European Stocks Rise as Fed Decision Adds Fuel to Relief Rally
(Bloomberg) -- European equities advanced for the third day as investors were reassured that the scaling back of stimulus measures by the Federal Reserve will be commensurate to the pace of economic recovery.
The Stoxx 600 Europe Index closed 0.9% higher. Banks and technology sectors led the gains, while travel and leisure and personal care stocks underperformed. U.K.’s FTSE 100 Index underperformed other major markets, closing little changed as the pound jumped on the Bank of England’s comments on a stronger case for tightening.
With valuations stretched following a rally that pushed gauges to successive records, concerns that global growth is now past its peak, and supply-chain bottlenecks have clouded the outlook in recent weeks. The Fed brought relief to equity investors after saying on Wednesday that it’s on track to start scaling back asset purchases this year, but left the door open to extend stimulus if the economy needs it.
Strategists Say Global Markets Can Ride Out Fed Tapering
And even though surveys of purchasing managers by IHS Markit showed that business activity in the euro area “markedly” lost momentum in September, markets were unfazed.
Berenberg economists led by Holger Schmieding said risks including the spread of the delta variant and worsening supply shortages are “manageable and mostly temporary.” Temporary corrections in equity markets wouldn’t be a “major surprise” after the rally in stocks, they wrote in a note.
Earlier, stocks pared gains after a report that Chinese authorities signaled reluctance to bail out Evergrande, even as Beijing injected more cash into the financial system and regulators instructed the embattled property developer to avoid a near-term default.
EDF Jumps on Govt. Decision, Harbour Drops: EMEA Equity Movers
Faurecia SE cut its projected revenue and profitability for this year, as semiconductor shortages roil the auto industry by constraining production. Yet, the French part makers’ stock rallied as much as 6.7%, as investors welcomed clarity on the outlook. Valeo also advanced 8.4%, the biggest jump since early November.
Among other individual movers, Electricite de France SA shares rose the most since early July after the government said it won’t force the utility to sell more power to rivals at a regulated price. Universal Music Group dropped 3.7%, after Barclays initiated coverage of the stock with a recommendation of underweight.

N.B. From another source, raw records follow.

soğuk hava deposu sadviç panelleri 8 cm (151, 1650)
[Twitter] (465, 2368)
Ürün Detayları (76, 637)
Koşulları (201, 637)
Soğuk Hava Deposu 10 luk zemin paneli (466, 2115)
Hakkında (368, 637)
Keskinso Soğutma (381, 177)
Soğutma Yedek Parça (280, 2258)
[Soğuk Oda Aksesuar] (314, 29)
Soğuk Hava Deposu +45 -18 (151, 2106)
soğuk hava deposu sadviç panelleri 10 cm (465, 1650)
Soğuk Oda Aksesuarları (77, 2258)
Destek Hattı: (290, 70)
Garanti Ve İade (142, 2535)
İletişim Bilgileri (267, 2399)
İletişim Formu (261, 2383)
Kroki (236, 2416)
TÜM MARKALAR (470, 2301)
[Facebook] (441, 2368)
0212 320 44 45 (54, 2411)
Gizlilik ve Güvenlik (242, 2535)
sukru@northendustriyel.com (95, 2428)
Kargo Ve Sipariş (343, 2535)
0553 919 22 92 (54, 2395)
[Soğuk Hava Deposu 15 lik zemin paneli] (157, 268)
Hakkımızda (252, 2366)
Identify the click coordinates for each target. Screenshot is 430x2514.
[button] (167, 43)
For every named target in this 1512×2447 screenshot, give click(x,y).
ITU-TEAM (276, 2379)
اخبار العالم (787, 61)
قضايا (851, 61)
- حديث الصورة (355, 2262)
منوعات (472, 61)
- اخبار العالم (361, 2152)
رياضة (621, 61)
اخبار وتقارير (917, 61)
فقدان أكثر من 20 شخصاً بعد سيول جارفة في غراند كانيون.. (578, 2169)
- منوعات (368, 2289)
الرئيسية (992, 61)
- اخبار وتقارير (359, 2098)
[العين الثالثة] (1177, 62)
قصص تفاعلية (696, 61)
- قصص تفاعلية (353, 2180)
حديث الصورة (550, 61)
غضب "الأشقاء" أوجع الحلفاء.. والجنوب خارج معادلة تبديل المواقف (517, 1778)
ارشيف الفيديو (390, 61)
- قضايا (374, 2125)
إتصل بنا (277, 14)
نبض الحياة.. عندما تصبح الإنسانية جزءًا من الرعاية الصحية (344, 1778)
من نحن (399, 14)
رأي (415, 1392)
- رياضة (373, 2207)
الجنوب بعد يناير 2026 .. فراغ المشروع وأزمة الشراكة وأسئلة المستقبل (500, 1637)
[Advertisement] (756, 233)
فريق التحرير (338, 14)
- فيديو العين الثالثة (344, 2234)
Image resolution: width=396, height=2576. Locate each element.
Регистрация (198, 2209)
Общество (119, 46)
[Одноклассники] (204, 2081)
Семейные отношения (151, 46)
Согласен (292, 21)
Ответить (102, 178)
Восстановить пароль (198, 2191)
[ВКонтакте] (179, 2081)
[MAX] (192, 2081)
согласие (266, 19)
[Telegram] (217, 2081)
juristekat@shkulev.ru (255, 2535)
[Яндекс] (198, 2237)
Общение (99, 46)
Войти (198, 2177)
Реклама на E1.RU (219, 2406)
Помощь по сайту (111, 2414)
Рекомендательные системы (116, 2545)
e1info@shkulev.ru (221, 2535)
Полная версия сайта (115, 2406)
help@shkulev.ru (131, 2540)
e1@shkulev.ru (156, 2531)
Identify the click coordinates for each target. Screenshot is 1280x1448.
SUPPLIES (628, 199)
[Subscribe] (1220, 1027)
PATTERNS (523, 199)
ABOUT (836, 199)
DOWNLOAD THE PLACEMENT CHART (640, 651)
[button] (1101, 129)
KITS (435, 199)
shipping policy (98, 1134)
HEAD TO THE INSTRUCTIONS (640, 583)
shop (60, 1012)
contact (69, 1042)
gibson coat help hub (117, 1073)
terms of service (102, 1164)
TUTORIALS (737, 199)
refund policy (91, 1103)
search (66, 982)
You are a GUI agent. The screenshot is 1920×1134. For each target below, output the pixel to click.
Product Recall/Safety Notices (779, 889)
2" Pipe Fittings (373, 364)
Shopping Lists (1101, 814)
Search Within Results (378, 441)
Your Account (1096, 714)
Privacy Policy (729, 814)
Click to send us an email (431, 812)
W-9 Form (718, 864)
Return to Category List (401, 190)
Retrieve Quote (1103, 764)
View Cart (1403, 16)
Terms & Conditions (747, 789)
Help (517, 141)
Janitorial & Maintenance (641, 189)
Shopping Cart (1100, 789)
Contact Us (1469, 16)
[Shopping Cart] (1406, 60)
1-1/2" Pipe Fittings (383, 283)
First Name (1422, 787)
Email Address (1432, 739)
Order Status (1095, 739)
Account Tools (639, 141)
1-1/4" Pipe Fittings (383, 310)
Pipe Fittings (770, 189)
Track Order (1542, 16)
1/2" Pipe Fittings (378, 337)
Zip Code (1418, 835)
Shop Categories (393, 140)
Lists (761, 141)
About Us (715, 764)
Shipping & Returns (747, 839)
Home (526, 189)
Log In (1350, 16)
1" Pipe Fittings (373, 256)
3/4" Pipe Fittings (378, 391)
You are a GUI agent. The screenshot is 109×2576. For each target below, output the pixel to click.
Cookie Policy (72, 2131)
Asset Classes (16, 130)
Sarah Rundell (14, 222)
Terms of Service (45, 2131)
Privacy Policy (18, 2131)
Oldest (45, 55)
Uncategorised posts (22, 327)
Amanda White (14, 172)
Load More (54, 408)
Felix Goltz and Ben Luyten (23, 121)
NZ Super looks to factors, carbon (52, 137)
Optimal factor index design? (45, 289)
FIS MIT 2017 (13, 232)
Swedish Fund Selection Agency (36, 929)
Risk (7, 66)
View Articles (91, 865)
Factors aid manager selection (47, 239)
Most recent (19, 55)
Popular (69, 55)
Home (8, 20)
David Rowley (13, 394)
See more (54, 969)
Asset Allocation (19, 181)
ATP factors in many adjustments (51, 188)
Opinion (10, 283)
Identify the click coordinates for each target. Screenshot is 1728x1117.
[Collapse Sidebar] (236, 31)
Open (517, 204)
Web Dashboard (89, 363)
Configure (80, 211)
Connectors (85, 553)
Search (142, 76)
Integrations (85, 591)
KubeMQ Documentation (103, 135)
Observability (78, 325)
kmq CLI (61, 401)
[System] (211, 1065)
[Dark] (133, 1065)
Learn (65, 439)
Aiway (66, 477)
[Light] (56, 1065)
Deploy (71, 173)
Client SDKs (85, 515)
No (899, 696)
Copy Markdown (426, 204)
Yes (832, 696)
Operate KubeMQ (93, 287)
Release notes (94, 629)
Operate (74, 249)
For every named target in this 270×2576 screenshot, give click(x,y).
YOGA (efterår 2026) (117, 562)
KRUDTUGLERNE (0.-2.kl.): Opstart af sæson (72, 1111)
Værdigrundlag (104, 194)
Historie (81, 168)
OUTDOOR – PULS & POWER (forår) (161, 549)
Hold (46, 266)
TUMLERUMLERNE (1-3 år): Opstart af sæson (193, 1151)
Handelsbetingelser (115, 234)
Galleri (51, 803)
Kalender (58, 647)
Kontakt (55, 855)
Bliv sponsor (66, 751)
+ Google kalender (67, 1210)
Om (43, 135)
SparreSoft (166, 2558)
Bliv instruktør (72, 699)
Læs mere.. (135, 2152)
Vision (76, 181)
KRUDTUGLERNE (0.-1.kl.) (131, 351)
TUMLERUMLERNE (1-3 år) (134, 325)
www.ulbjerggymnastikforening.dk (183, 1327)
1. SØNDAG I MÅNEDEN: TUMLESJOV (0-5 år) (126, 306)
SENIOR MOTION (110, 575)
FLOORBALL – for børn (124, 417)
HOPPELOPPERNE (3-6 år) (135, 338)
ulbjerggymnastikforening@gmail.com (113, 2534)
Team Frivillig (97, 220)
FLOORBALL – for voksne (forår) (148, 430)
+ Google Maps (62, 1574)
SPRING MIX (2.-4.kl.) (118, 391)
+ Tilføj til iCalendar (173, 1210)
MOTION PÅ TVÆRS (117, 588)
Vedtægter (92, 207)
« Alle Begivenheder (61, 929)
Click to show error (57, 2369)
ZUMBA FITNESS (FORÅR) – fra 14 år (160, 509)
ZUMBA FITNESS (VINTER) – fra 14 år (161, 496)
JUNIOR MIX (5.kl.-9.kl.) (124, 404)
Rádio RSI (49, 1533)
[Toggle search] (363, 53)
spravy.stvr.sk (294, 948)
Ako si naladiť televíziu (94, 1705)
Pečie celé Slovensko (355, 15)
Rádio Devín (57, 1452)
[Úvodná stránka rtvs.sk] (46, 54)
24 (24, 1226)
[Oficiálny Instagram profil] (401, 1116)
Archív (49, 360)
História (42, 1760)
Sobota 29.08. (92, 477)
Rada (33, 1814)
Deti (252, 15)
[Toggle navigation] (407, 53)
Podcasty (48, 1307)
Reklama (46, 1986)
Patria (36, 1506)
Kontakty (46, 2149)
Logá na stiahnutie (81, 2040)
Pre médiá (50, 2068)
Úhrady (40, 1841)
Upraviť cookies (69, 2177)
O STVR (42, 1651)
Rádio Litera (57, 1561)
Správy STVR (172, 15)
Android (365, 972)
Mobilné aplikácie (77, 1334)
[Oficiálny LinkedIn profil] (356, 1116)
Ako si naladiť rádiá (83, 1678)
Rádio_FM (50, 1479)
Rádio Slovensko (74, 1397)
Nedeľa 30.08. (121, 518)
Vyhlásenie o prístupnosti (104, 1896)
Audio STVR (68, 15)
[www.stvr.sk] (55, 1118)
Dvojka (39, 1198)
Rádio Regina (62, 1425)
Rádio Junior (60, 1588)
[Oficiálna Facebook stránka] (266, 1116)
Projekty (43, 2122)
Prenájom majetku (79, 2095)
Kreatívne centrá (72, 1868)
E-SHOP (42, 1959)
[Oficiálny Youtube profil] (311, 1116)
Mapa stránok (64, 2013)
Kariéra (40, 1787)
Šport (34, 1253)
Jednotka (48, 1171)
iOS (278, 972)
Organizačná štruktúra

Investor attention will soon turn to the earnings season, when European companies’ robust profit recovery will be put to test.
“The key driver for European equities will be positive earnings surprises, which are likely to come through in the third-quarter results season starting in a few weeks,” said Nick Nelson, head of global and European equity strategy at UBS Group AG.
While some strategists see further earnings upside for European equities, others warn the cycle of strong earnings growth that fueled the rally is coming to an end. “The earnings cycle is starting to cool,” as the positive comparisons from a year ago start to fade, Bank of America strategists, including Milla Savova and Sebastian Raedler, wrote in a note.